---------- Exercise input

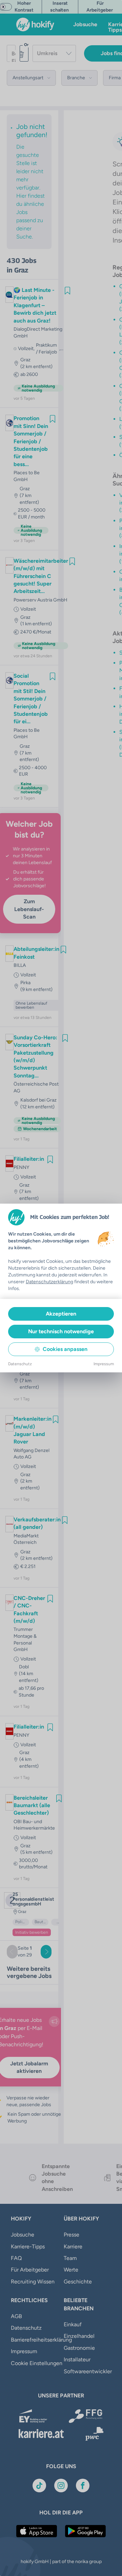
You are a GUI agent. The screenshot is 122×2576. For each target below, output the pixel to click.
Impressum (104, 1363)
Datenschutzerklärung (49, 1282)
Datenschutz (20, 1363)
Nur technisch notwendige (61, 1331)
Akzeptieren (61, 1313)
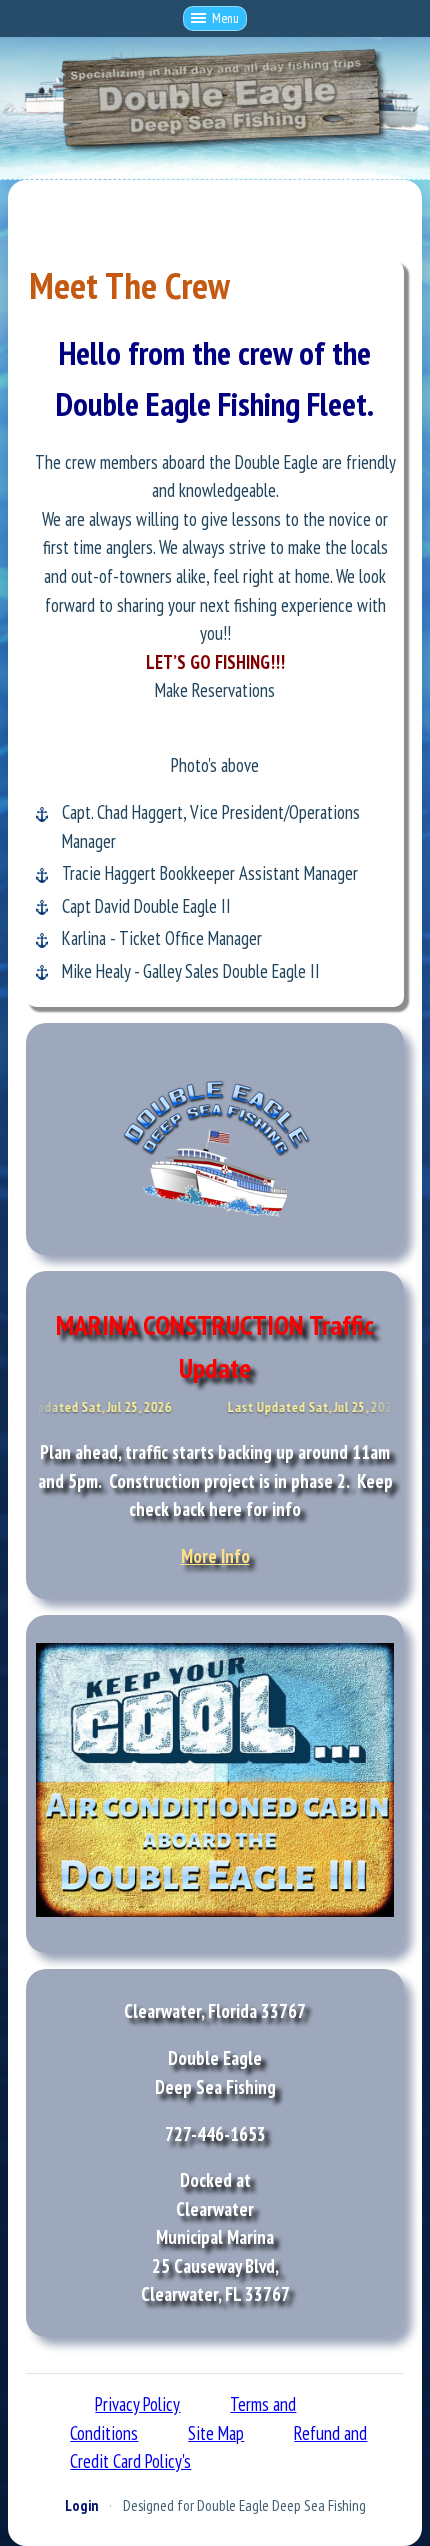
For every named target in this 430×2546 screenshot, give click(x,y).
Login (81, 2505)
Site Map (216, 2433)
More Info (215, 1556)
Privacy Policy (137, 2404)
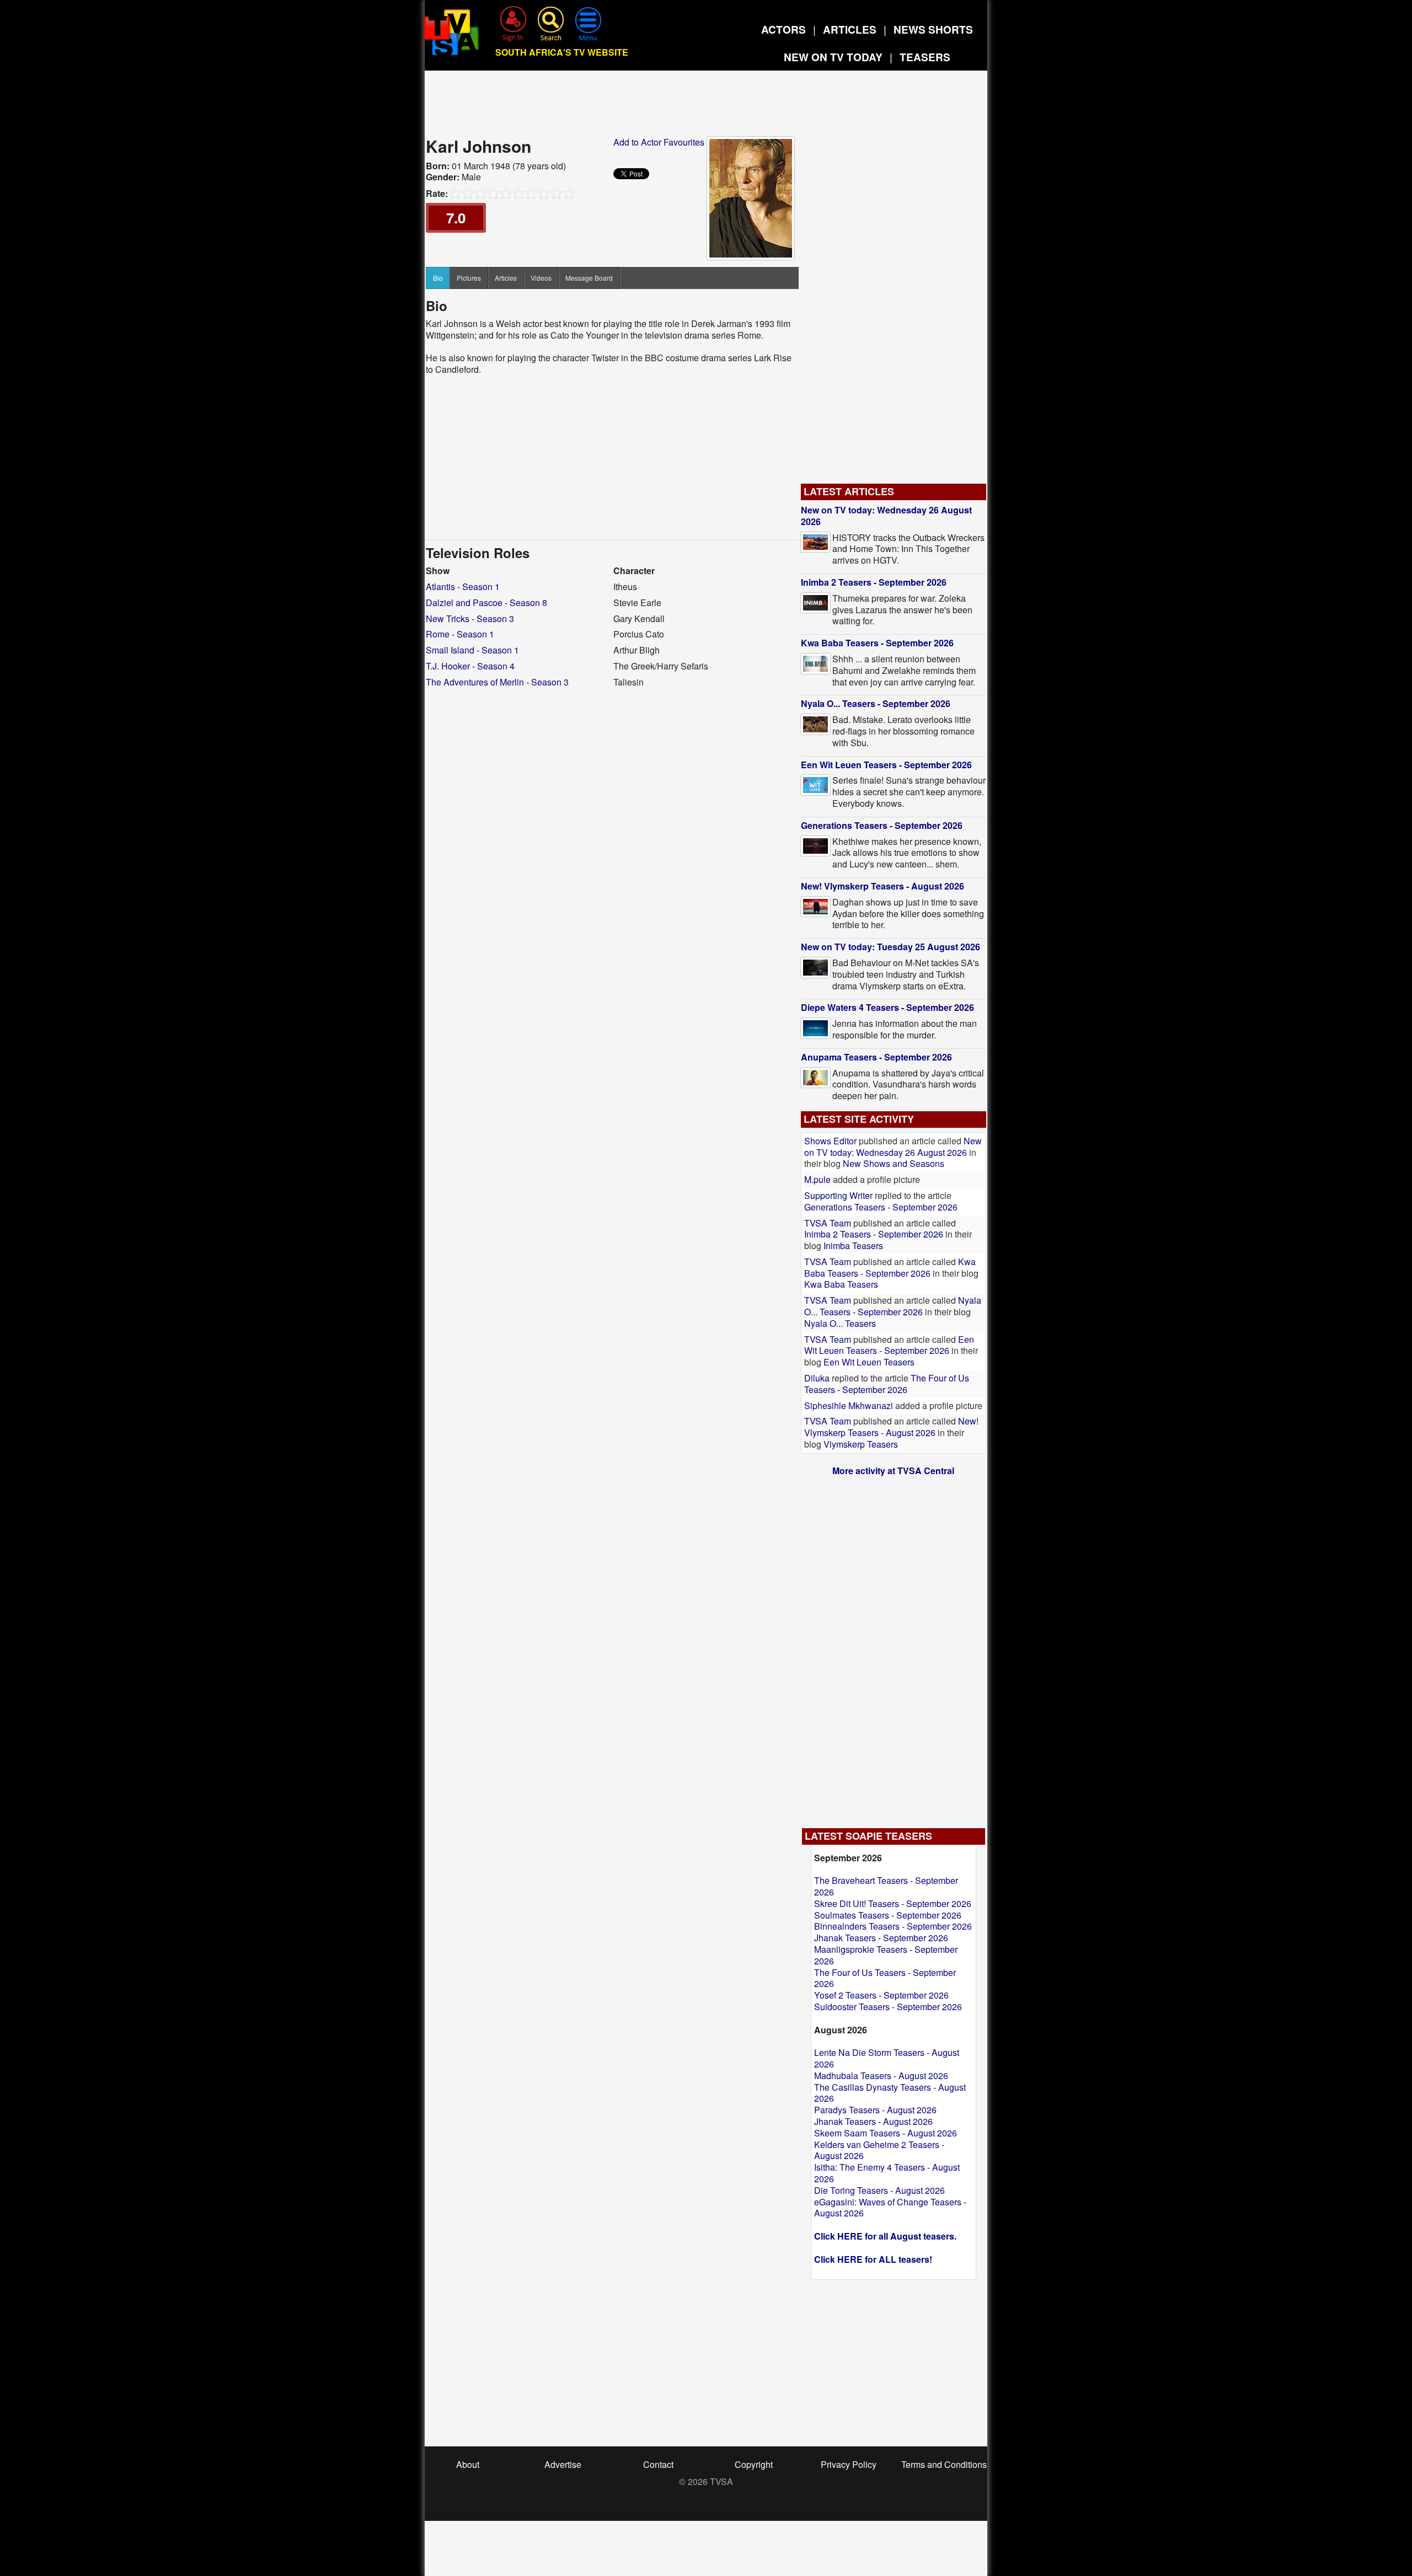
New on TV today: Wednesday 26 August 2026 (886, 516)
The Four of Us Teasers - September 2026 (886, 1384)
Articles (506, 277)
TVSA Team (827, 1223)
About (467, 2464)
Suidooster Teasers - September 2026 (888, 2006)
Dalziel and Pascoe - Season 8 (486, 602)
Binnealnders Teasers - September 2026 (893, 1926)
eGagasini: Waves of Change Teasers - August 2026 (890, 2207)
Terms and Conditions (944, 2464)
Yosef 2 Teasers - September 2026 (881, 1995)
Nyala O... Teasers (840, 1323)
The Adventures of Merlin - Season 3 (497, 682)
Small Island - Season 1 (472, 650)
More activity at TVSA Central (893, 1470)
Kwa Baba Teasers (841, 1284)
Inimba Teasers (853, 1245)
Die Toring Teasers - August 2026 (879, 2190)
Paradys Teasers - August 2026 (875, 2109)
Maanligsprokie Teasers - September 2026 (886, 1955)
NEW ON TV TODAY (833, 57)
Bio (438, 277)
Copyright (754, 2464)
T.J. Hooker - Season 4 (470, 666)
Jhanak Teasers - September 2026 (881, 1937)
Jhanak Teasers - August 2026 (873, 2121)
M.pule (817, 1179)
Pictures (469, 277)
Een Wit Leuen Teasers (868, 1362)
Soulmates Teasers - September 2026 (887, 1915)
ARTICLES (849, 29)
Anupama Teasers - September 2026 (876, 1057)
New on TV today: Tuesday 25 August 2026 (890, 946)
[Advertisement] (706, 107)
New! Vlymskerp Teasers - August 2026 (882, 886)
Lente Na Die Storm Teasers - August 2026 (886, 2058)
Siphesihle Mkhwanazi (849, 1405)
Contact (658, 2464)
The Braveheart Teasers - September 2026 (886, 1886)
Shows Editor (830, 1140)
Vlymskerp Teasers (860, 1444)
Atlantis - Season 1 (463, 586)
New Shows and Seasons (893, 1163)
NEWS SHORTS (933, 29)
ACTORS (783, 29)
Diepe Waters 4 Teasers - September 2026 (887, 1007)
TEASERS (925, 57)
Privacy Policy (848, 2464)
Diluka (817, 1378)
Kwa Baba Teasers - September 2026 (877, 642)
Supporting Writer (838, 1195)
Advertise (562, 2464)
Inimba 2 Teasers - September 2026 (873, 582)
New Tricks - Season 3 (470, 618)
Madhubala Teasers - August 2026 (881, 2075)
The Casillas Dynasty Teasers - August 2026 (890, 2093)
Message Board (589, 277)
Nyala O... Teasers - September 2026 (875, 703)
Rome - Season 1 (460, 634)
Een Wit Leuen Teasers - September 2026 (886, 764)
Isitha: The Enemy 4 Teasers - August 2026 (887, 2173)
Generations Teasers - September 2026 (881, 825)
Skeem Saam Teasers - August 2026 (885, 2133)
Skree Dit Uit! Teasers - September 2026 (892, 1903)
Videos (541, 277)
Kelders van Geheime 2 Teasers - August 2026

--------------------

### Your instructions
Starting at the line with "Nur technisch notwendige (61, 1331)" in the entries above, write out every line exactly until the line with "Pictures (469, 277)" has been written. Include no pictures and nothing more.

### Solution for this exercise
Nur technisch notwendige (61, 1331)
Akzeptieren (61, 1313)
For every named target in this 430×2546 screenshot, give click(x,y).
Login (81, 2505)
Site Map (216, 2433)
More Info (215, 1556)
Privacy Policy (137, 2404)
New on TV today: Wednesday 26 August 2026 (886, 516)
The Four of Us Teasers - September 2026 (886, 1384)
Articles (506, 277)
TVSA Team (827, 1223)
About (467, 2464)
Suidooster Teasers - September 2026 (888, 2006)
Dalziel and Pascoe - Season 8 (486, 602)
Binnealnders Teasers - September 2026 (893, 1926)
eGagasini: Waves of Change Teasers - August 2026 (890, 2207)
Terms and Conditions (944, 2464)
Yosef 2 Teasers - September 2026 (881, 1995)
Nyala O... Teasers (840, 1323)
The Adventures of Merlin - Season 3 (497, 682)
Small Island - Season 1 (472, 650)
More activity at TVSA Central (893, 1470)
Kwa Baba Teasers (841, 1284)
Inimba Teasers (853, 1245)
Die Toring Teasers - August 2026 (879, 2190)
Paradys Teasers - August 2026 (875, 2109)
Maanligsprokie Teasers - September 2026 (886, 1955)
NEW ON TV TODAY (833, 57)
Bio (438, 277)
Copyright (754, 2464)
T.J. Hooker - Season 4 (470, 666)
Jhanak Teasers - September 2026 (881, 1937)
Jhanak Teasers - August 2026 (873, 2121)
M.pule (817, 1179)
Pictures (469, 277)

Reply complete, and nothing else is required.